Synagogues could be buildings, but their basic reality was the coming together of a community, which could meet anywhere, including in private homes. The service was somewhat fluid, but it generally was comprised of only three components: a time of prayer, a reading from the Hebrew Scriptures, or the Tanakh (most commonly from the Torah), and then an interpretation of the reading. As a teaching institution, the focus was on the instruction that was offered. Usually, there was no music and no songs were sung, and no sacrifices were offered. Each synagogue (and at the time of Jesus there were as many as 480 in the city of Jerusalem) would have three positions: a leader or ruler who ensured the orderly running of the service, a collector and distributor of alms, and a minister (Chazzan) who cared for the Tanakh scrolls and made them available. There was no regular teacher or preacher. It was up to the leader to find someone to teach each week, or invite someone to teach during the service. That person could be a member of the congregation, or a visitor; they might be a recognised scribe or rabbi, or someone who seems to have the necessary teaching gifts, like Jesus. Scribes taught the Hebrew scriptures, but did so based on earlier interpretations – either written in the Tanakh, or in the body of oral teaching such as the Mishnah, or the oral teaching of earlier Rabbis or scribes. What Jesus brought to this teaching was personal authority: “you have heard how it was said, but I say to you…”

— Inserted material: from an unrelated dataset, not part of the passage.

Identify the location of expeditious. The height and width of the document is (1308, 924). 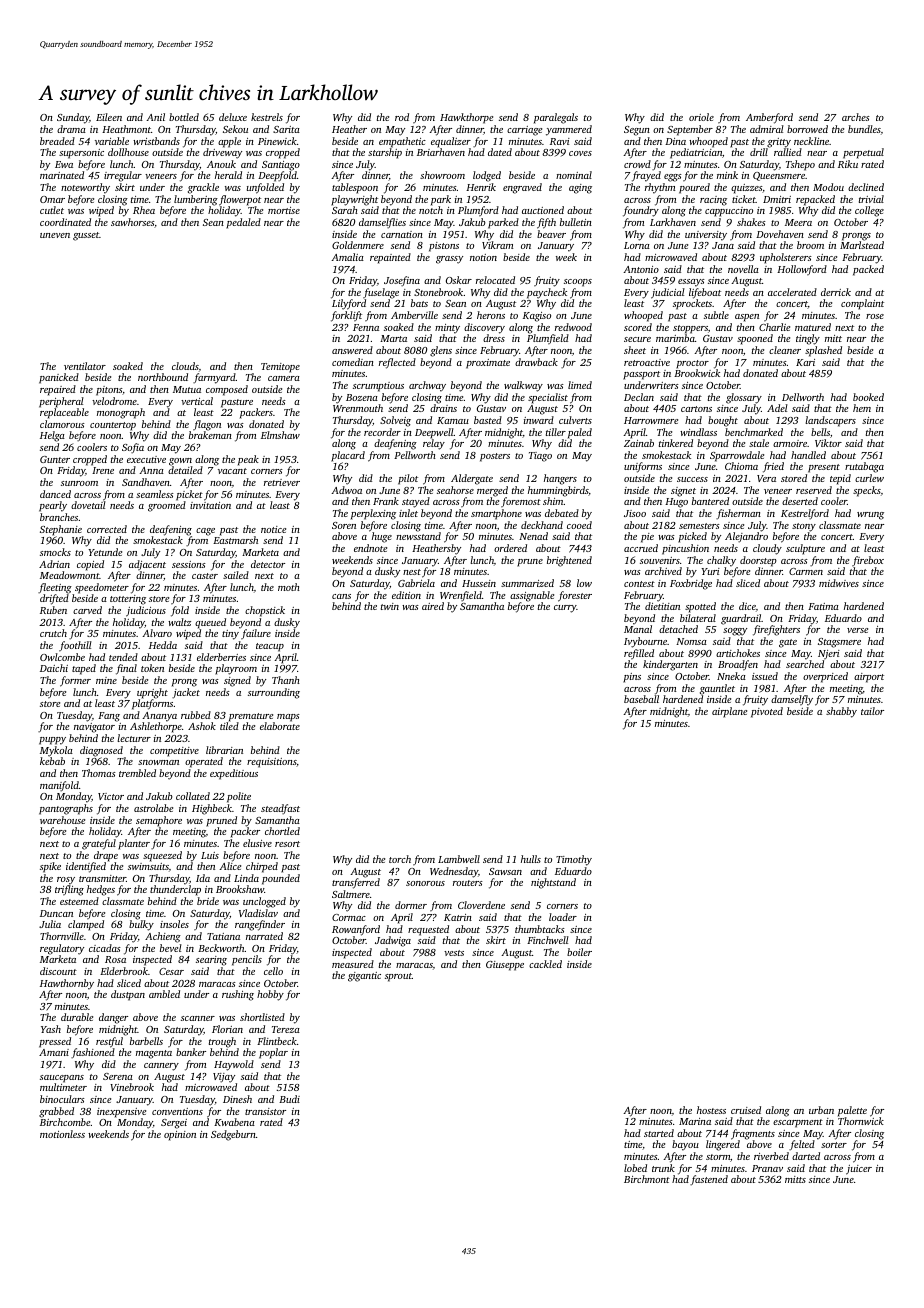
(234, 774).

Mark wants us to know that the healing ministry of Jesus when he displayed his mighty works and authority was constitutive of his whole ministry. In fact, more than half of the public ministry of Jesus in Mark is comprised of miracle stories. A significant example of these are the release and healing of people possessed by demonic powers – with four major sections of his gospel taken up with these stories – see Mark 1:23-26; Mark 1:39; Mark 5:1-20; Mark 7:24-30; Mark 9:14-29. In a typical account of an exorcism, there are six stages:

  • The meeting of Jesus and the possessed person
  • The resistance of divine power
  • Powerful response of Jesus (‘Be muzzled’ or ‘Shut up!’)
  • A Command to leave
  • The Departure of the demon
  • The Reactions of the witness – usually astonished, amazed or afraid.

Jesus still has authority over our lives and every area of sin, darkness, addiction, shame and evil in our lives. As we pray for our country on this long weekend, let us allow the authority of Jesus to bring healing into every area that needs his love and mercy.